El optimismo militante como deber ciudadano
- Alan Álvarez

- 16 jun 2025
- 1 min de lectura
Hay una trampa peligrosa que pocos saben nombrar, pero muchos padecen: la learned helplessness, o “indefensión aprendida”. Es ese estado mental en el que, tras años de decepción o abuso, uno deja de luchar porque asume que nada cambiará. Morena, más allá de sus programas y slogans, ha logrado instalar en millones de mexicanos una peligrosa idea: que son invencibles, que no importa cuánto votes, cuánto marches, cuánto alces la voz… ellos siempre ganarán.
Pero eso no es verdad. La historia nos lo grita.
¿Acaso no parecía eterno el PRI en 1988? ¿No parecía imposible derribar el muro de Berlín en 1989? Los regímenes que se sienten eternos caen de forma repentina cuando la sociedad despierta, se organiza y actúa con convicción. El gran cambio no viene de las cúpulas, sino de abajo: de madres que se hartan, de jóvenes que se niegan a heredar el cinismo, de ciudadanos comunes que deciden pelear por un país mejor.

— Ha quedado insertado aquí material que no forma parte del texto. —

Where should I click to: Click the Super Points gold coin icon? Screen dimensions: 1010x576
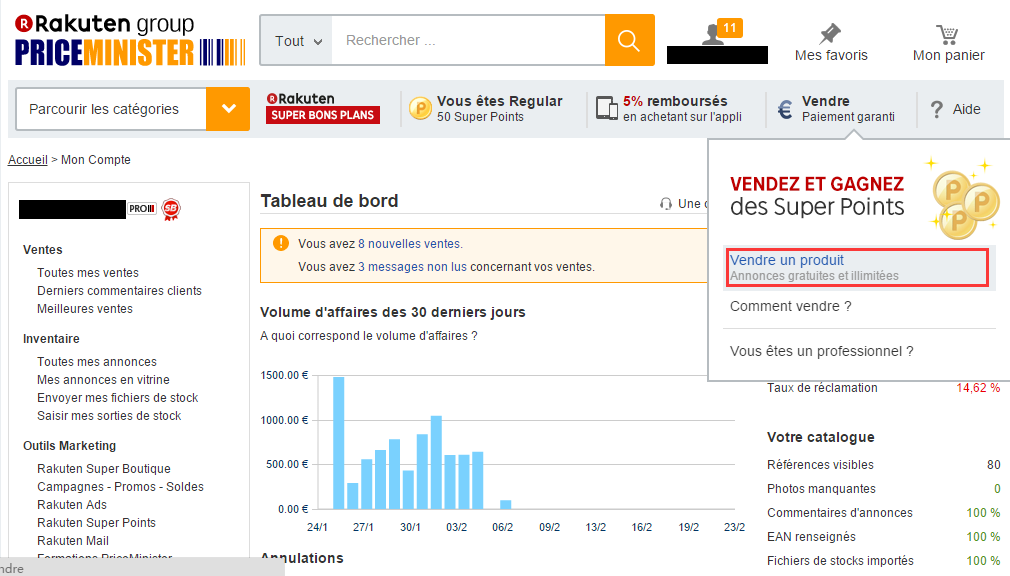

Por eso, el optimismo no es ingenuidad. Es militancia. Es decir: es una postura activa ante la adversidad. No se trata de pensar que todo saldrá bien porque sí, sino de comprometerse a trabajar para que salga bien, aunque el panorama se vea oscuro. Optimismo militante significa no rendirse aunque todo indique que ya perdimos.
México puede cambiar. Pero necesita personas que crean que sí se puede. Que no se dejen vencer por la resignación. Que entiendan que la esperanza, cuando se organiza, se vuelve poder.